### YOUR INSTRUCTIONS:
Only the lines from the one containing "Where should I" through the end of the listing belong in the answer, repeated exactly, with no pictures.

### SOURCE MATERIAL:
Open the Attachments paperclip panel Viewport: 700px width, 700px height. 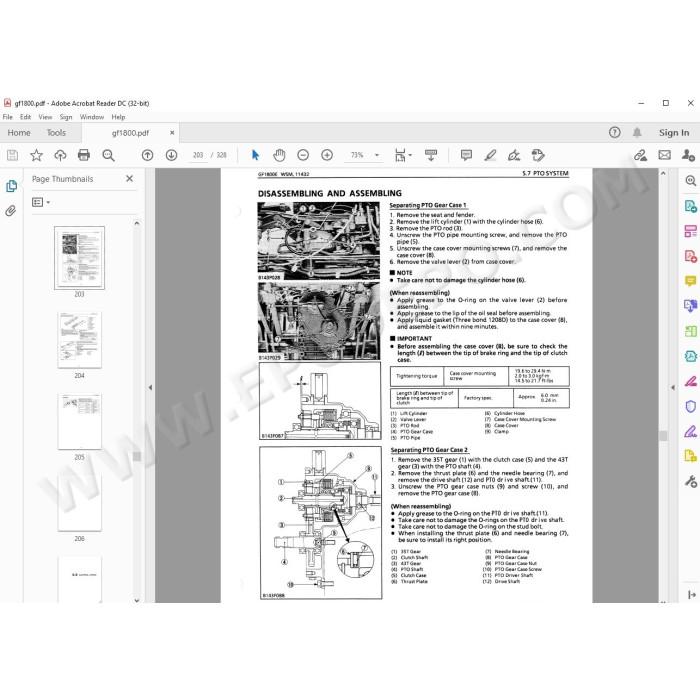tap(11, 211)
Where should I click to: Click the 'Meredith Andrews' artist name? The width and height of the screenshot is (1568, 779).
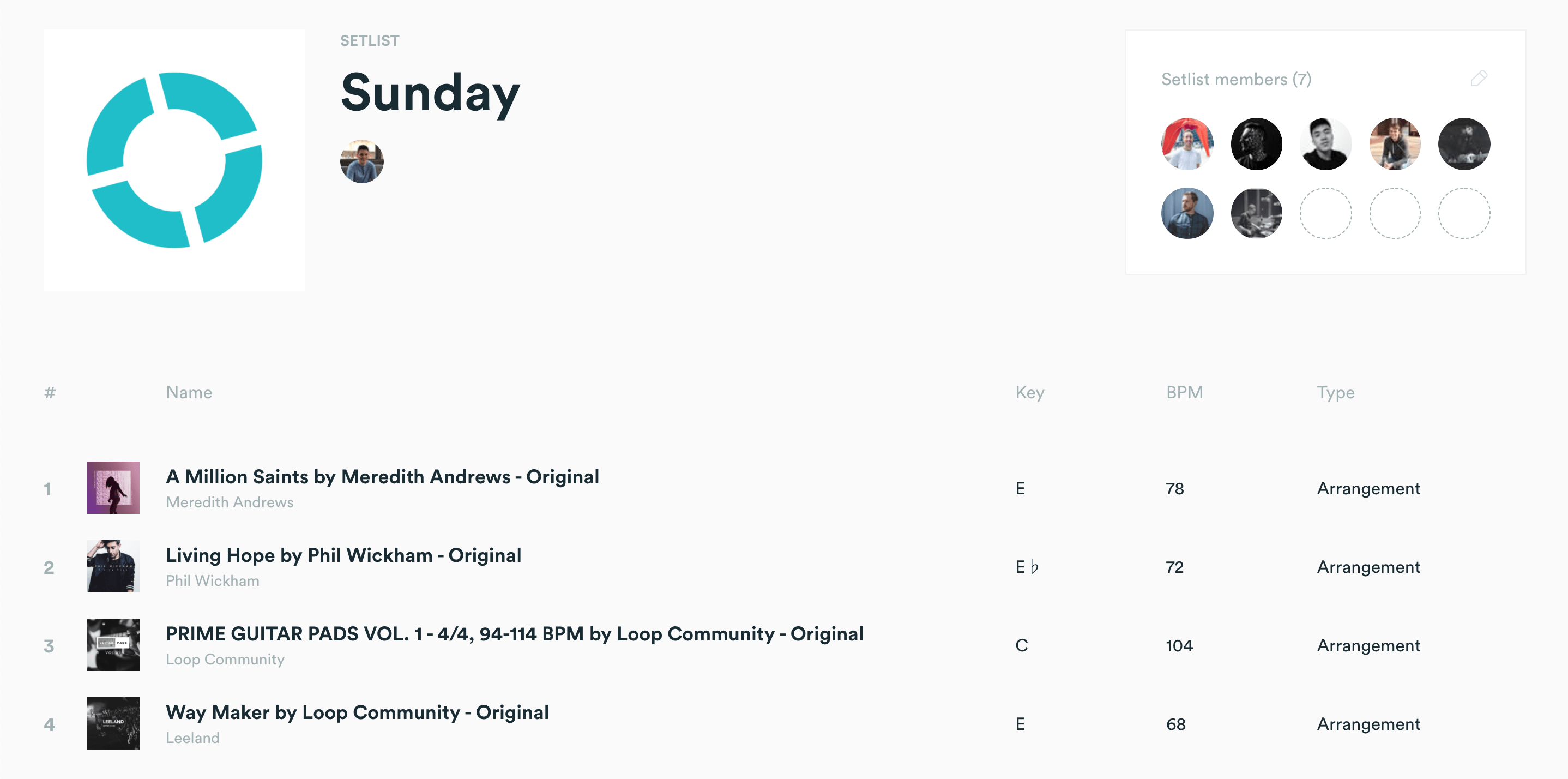[229, 502]
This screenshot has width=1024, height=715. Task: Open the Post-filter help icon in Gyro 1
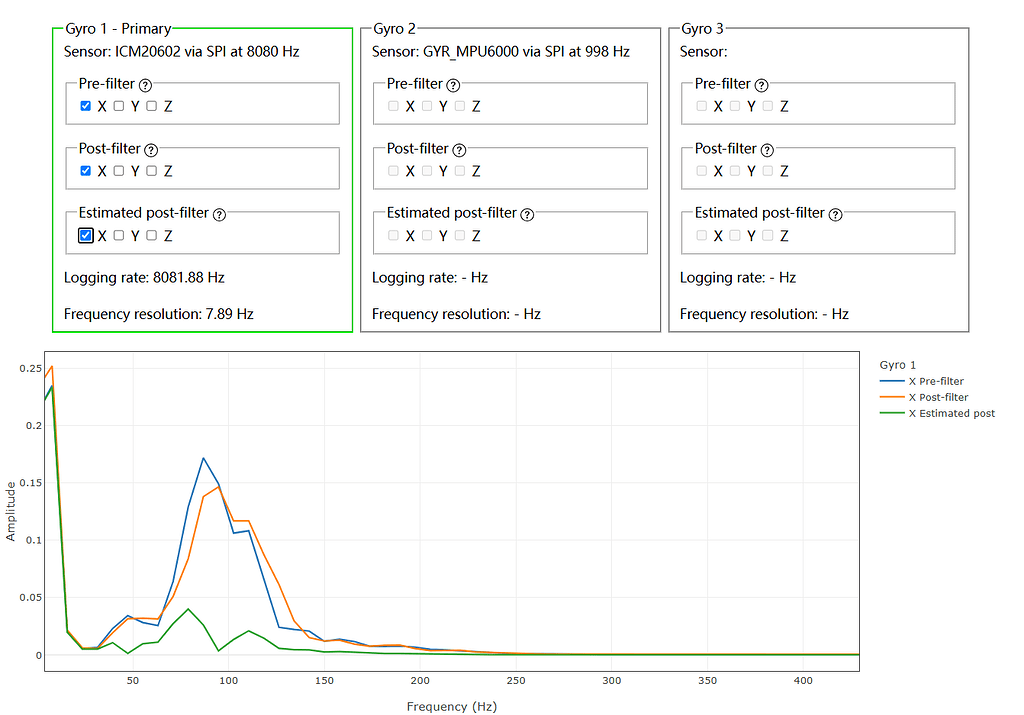click(x=153, y=149)
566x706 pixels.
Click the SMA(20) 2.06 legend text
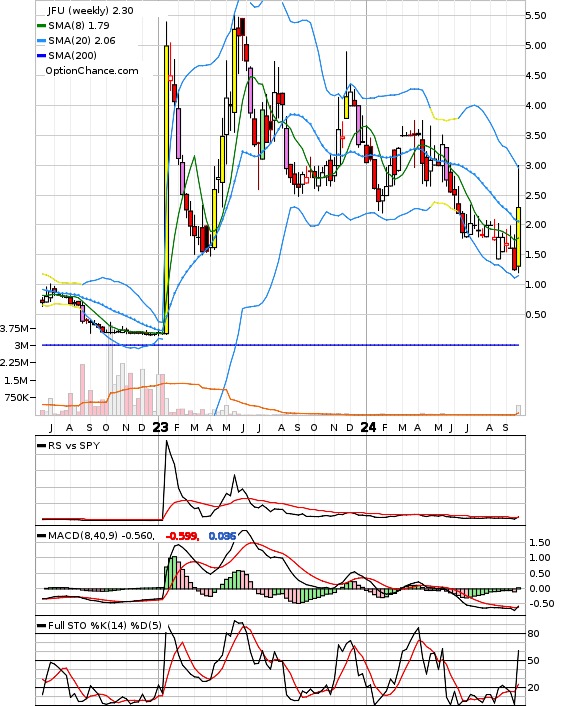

### REPLY:
Where should I click to: Click the 'Meredith Andrews' artist name? The width and height of the screenshot is (1568, 779).
[229, 502]
This screenshot has width=1024, height=715. Task: Open the Post-filter help icon in Gyro 1
click(x=153, y=149)
566x706 pixels.
Click the SMA(20) 2.06 legend text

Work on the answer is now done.